You can say no, you know?

Yet so many successful women won’t let that little one syllable word pass through their lips.

Here are some strategic and practical tips to give yourself permission and willingness to let N-O out.

Know What You Want

Don’t let yourself get put on the spot fumbling for words.  It is important that you get clear on what you do and do not want from your time. This will change based on the time of your life, phase of your business, season of the year, and a host of other evolutionary things.  I recommend taking a few minutes to reflect on this regularly (at least quarterly).

What are your rules?

  • No commitments on weekends.
  • No work on weekends (Are there certain criteria that override this – say a prized speaking gig or primo assignment?)
  • No additional volunteering until x, y, z is over.
  • No clients after 5pm, no clients between 3p-7p, before 9a, etc…
  • No scheduled appointments on a particular day/half-day when you work “on” your business.
  • And so forth…

Get clear on your priorities.  In this way you can answer proactively and not in an emotional or reactive way (which never goes as well.)

You get to choose how you invest your precious time. Permission to be selective is granted.

Speak Succinctly, Courteously, and Directly

No matter what comes out of your mouth, remember to: be gracious, be firm, and do not over-explain or defend your choice.  It is your choice!

Here are some tried and true ways to confidently and graciously say no.
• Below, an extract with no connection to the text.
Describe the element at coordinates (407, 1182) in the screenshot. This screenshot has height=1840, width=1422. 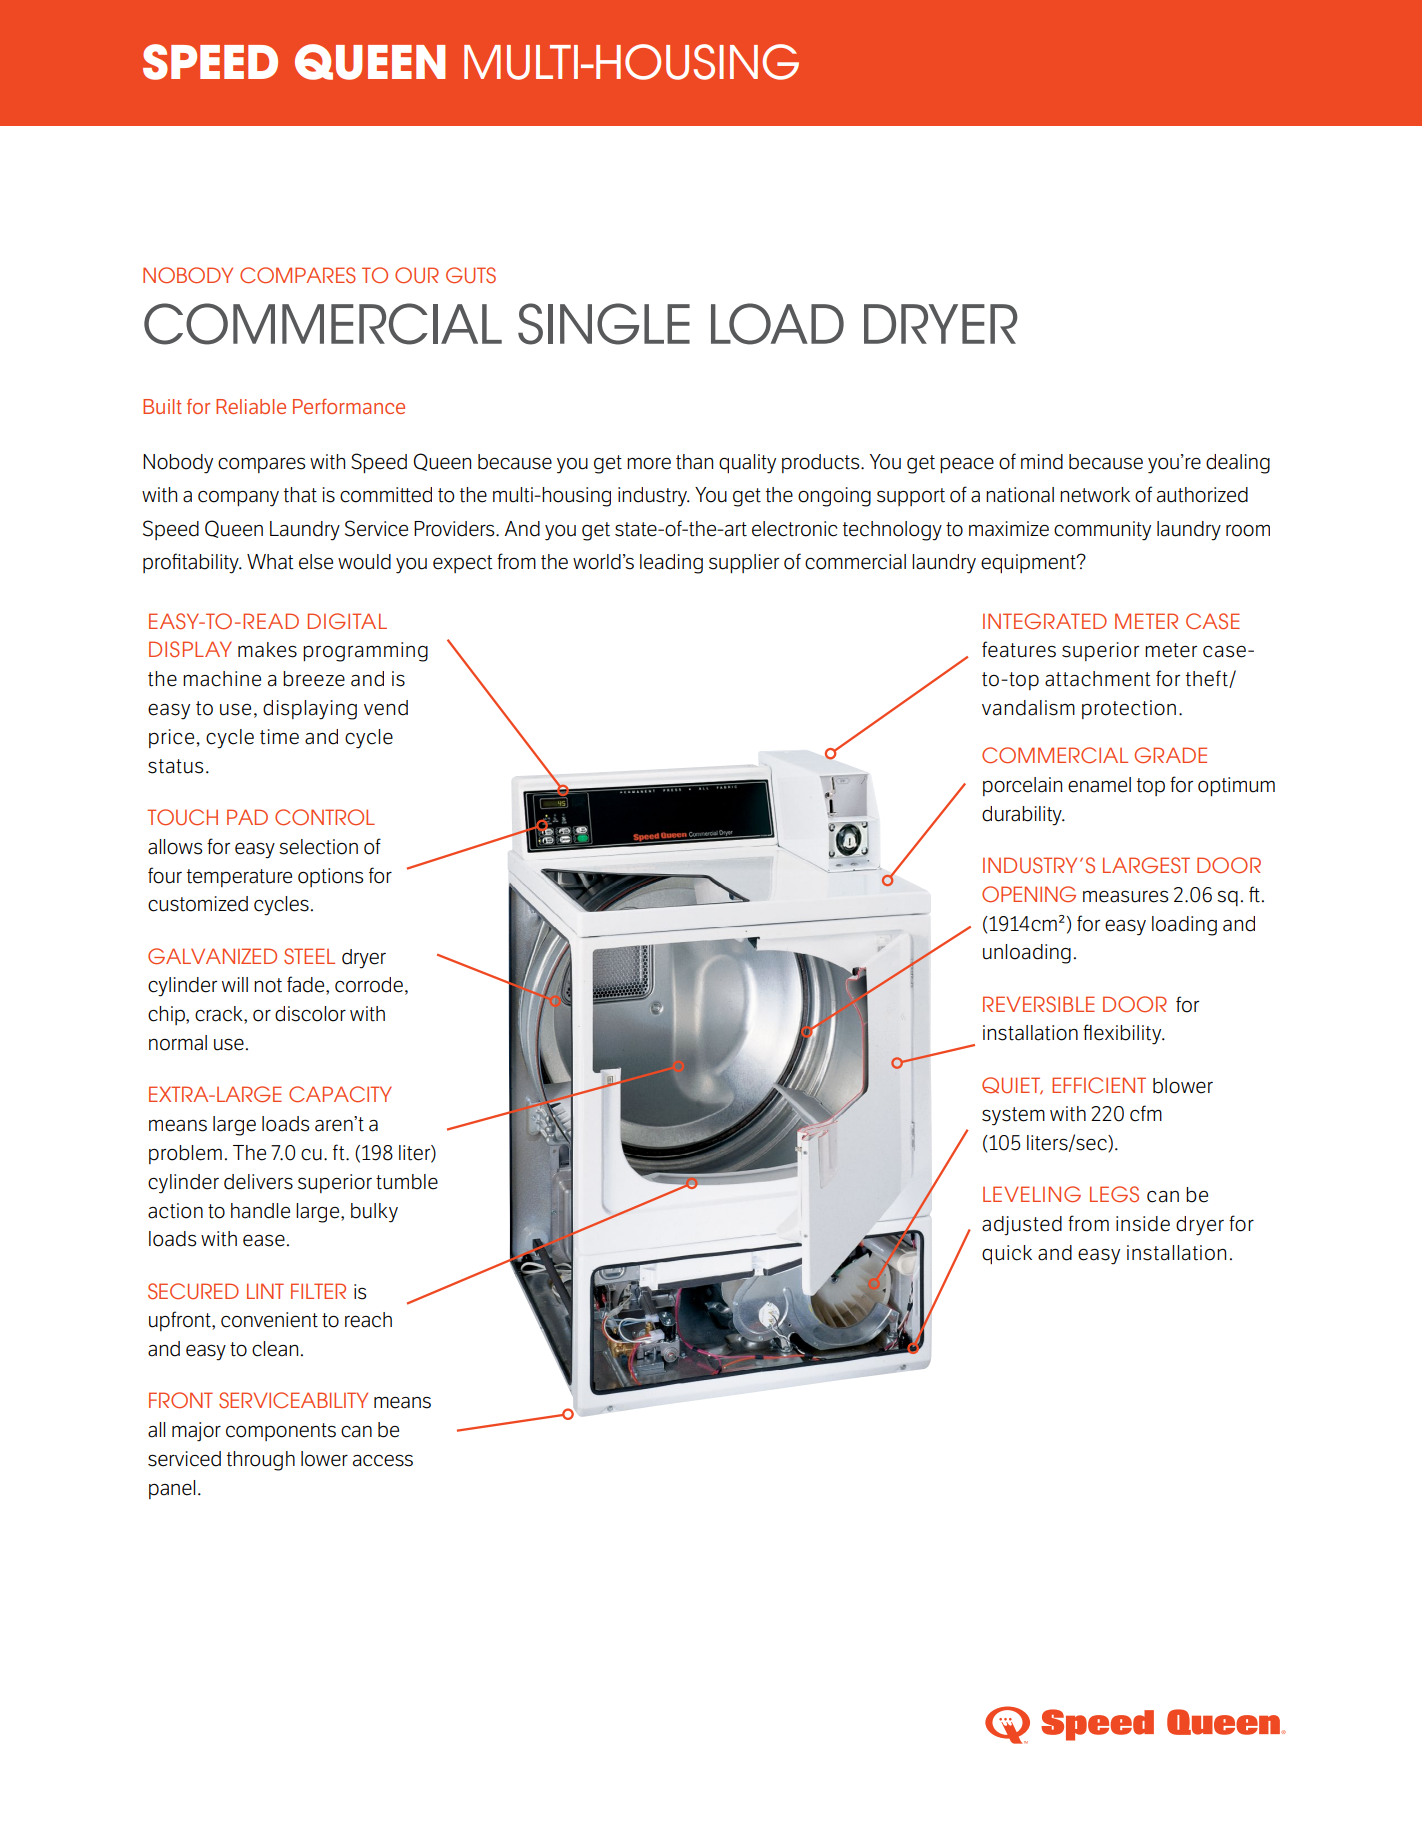
I see `tumble` at that location.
  • (Because no is a complete sentence all by its lonesome.)
  • No thank you.
  • Thank you but unfortunately I won’t be able to (attend/volunteer) because I have other commitments (This is valid even if your other commitment is you, your book, a cat on your lap and a cozy blanket.)
  • I really appreciate you thinking of me/inviting me and I won’t be able to attend. (You can add – please think of me in the future – if you really mean it.)
  • I’m honored that you thought of me but I won’t be able to commit to volunteering at this time.

Short and succinct is key. Avoid that wimpy, wavering language of “kinda”, “sorta”, and the like.  Don’t be swayed by someone else’s reaction. That is their stuff, not yours.

When Client Scope Creep Rears Its Ugly Head 

Sometimes you need to say no to doing more work without additional pay. This is a different but equally powerful flavor of no.   It sounds more like a “yes we can do that, and here’s what it will take/cost”.  Never feel guilty about setting boundaries in this way.  Remember, if you went to the dentist and needed a second filling or more complex dential work, he wouldn’t hesitate to itemize your bill and carry on without missing a beat.

Here is some language to gracefully navigate this situation:

  • I would be happy to help you with that/do that for you and it is beyond the scope of our current agreement. Would you like me to provide you a cost estimate for the additional work?
  • We can definitely do that and it will cost an extra $_______ for this additional work.
  • As much as I’d like to help you out, that work is not in my area of expertise, so I would recommend X. (For instances where the new request is not within your area of expertise.)

You may notice that these statements don’t actually say no. They are more of a “yes … and” straight out of the rules of improv.  Usually you would like to do the extra work;  you simply want to get paid for it.  If it is not something you can do in your area of expertise or something you wouldn’t recommend then say that.

A Word About Feeling Guilty


In a word, that is the answer.

Guilt is about doing something wrong. You haven’t done anything wrong by making a choice and then honoring that choice by politely saying no. It’s called good boundaries and setting yourself up to be your best self.

If you haven’t said “No” much in the past, you may feel uncomfortable.  That comes with the territory of practicing a new skill and growing.  Allow the feeling to be there and act anyway (aka: say no).